Implementation

To create a PVFS2 ``file'', there are actually three things that have to happen. A metafile must be created to hold attributes. A collection of datafiles must be created to hold the data. A dirent in the parent directory must be created to add the file into the name space.

There are a bunch of options for implementing this correctly:

In the first four schemes, the clients are totally responsible for creating all the components of a PVFS2 file.

In the dirent first scheme, the dirent is created as the first step. Following this the other objects are allocated and filled in. The advantage of this approach is that clients that lose the race to create the file will do so on the first step (as opposed to the dirent last case, described below). This means that the minimum amount of redundant work occurs. However, the dirent can't even have a valid handle in it if it is created first, meaning that the dirent will have to be modified a second time by the creator to fill in the right value (once the metafile is allocated). This leaves a window of time during which the dirent exists but refers to a file that has no attributes and cannot be read.

In the dirent second scheme, clients first allocate a metafile with parameters indicating that it isn't complete, then allocate the dirent.
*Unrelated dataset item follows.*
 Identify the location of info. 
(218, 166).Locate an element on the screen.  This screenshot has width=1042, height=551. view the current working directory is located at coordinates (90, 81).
This means that losing clients will all allocate a metafile (and then have to free it). However, it also provides a valid set of attributes that could be seen during the window of time that the file is being created. Datafiles would be allocated last, meaning that the client would have to modify the distribution information in the metafile after it has been added into the namespace; however, a valid handle would already exist in the name space, resulting in a cleaner client-side mechanism for updating the distribution information once it is filled in. Clients attempting to read/write a file with cached distribution information that isn't filled in will necessarily need to update their cache and potentially wait for this to finish.

In the dirent last scheme clients first allocate datafiles, then the metafile (filling in the distribution information), then finally fill in the dirent. This scheme has the benefit of at all times providing a consistent, complete name space. It has the drawback of a lot of work on the client side for the losers to ``undo'' all the allocation that they performed before failing to obtain the dirent.

The hash to metafile scheme relies on the use of the vesta-like hashing scheme for directly finding metafiles. This scheme is listed here just to keep it in mind; we don't expect to use the hashing scheme at this time. In this scheme the metafile is created first. Since all clients will hash to the same server, and a path name is associated with the metafile (in this scheme), the server would allow only one metafile to be created. After this the winner could allocate datafiles and finally create the dirent. It's not a bad scheme, but we're not doing the hashing right now because of costs in other operations.

In the last scheme server communication is used to coordinate creation of all the objects that make up a file. The server holding the directory is told to create the PVFS file. It creates the metafile and datafiles before adding the dirent. The server scheduler can ensure that only one create completes.

We will implement the dirent second scheme.